- A PSP e a Procuradoria-Geral da República confirmam que o agente que avisou os polícias da esquadra do Rato não integrava a equipa de investigação, reagindo de forma imediata à alegada fuga de informação.
- Foi aberto processo disciplinar ao agente e foi transferido de posto pelo Comandante do Comando Metropolitano de Lisboa; seguirão diligências penais e disciplinares para apurar os factos.
- A investigação começou com uma denúncia da PSP ao Ministério Público, com o MP a coadjuvar em todas as fases, incluindo buscas, detenções e apreensões, que resultaram na prisão preventiva de 13 polícias.
- Na última operação, 15 polícias e um civil foram detidos; um civil ficou em liberdade e um agente libertado após habeas corpus; algumas medidas de coação incluem prisão preventiva ou suspensão de funções.
- No conjunto, já são 24 elementos da PSP envolvidos no caso de alegadas torturas e violações nas esquadras do Largo do Rato e do Bairro Alto, com abusos alegadamente filmados e partilhados em grupos de WhatsApp.
O agente que terá avisado os polícias da esquadra do Rato, em Lisboa, de que estavam sob investigação, não fazia parte da equipa de investigação. A PSP e a Procuradoria-Geral da República (PGR) esclareceram, em comunicado, que a fuga de informação foi respondida de imediato e que o alegado autor já foi identificado e alvo de medidas cabíveis.
A PSP informou que foi aberto um processo disciplinar ao agente e que houve a transferência do seu local de trabalho pelo Comandante do Comando Metropolitano de Lisboa. Seguem-se diligências processuais penais e disciplinares para apurar os factos imputados ao suspeito.
Contexto da investigação
A investigação teve início com uma denúncia da PSP ao Ministério Público, com coadjuvação do MP em várias fases do inquérito, incluindo buscas, detenções e apreensões.
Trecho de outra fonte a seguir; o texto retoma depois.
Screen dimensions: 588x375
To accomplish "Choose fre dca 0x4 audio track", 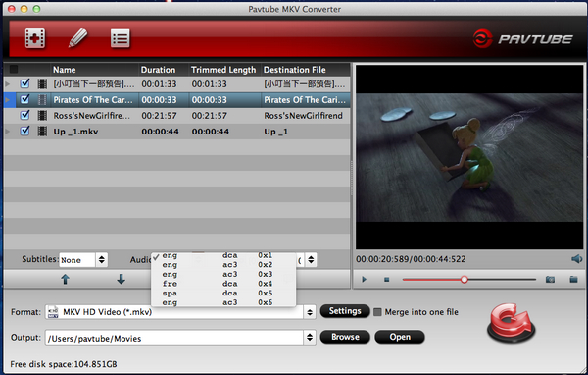I will coord(223,284).
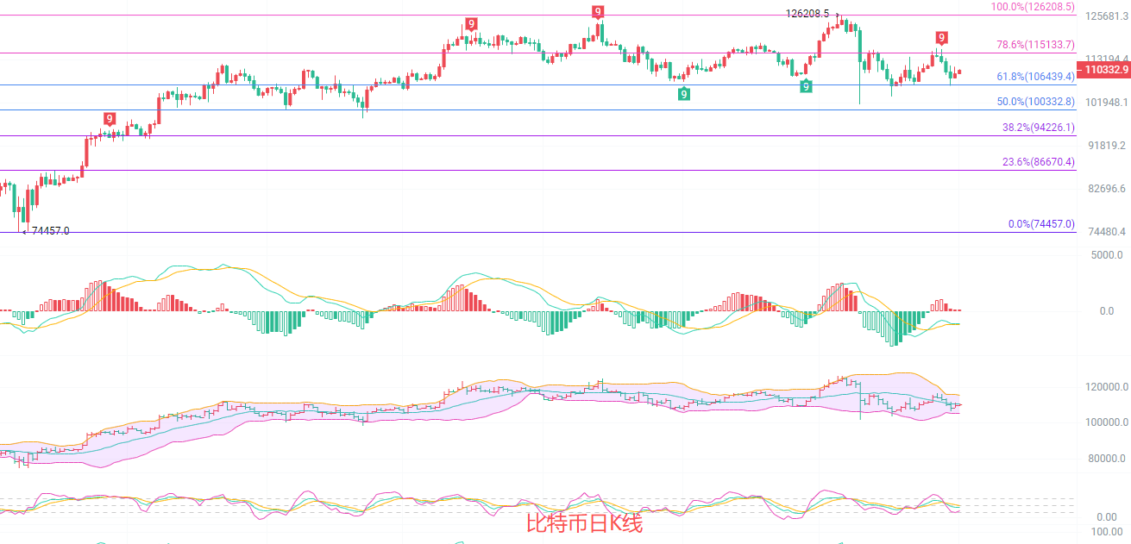Select the 23.6%(86670.4) retracement label
The image size is (1131, 544).
(1038, 162)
O objetivo é apurar abusos de poder, violações e outras condutas alegadamente cometidas na esquadra do Rato.
Na semana passada, a PSP e o MP realizaram a terceira operação no âmbito dos casos de tortura e violações, com 15 polícias e um civil detidos, segurança de um espaço noturno. Um dos detidos foi libertado logo após a detenção; o civil saiu após habeas corpus.
Situação atual dos detenidos
Entre os 14 polícias ainda sujeitos a medidas, quatro tiveram prisão preventiva decretada, com possibilidade de alteração para domiciliária. Os crimes apontados incluem abuso de poder e tortura; outros dois agentes permanecem em liberdade, com suspensão de funções para dois casos. Do total, 10 agentes ficaram em liberdade, com restrições para dois casos.
O total de elementos da PSP implicados no processo aumentou para 24, envolvendo os serviços do Largo do Rato e do Bairro Alto, numa investigação que foi denunciada pela própria PSP. Muitos abusos teriam sido filmados e partilhados em grupos de WhatsApp com dezenas de colegas.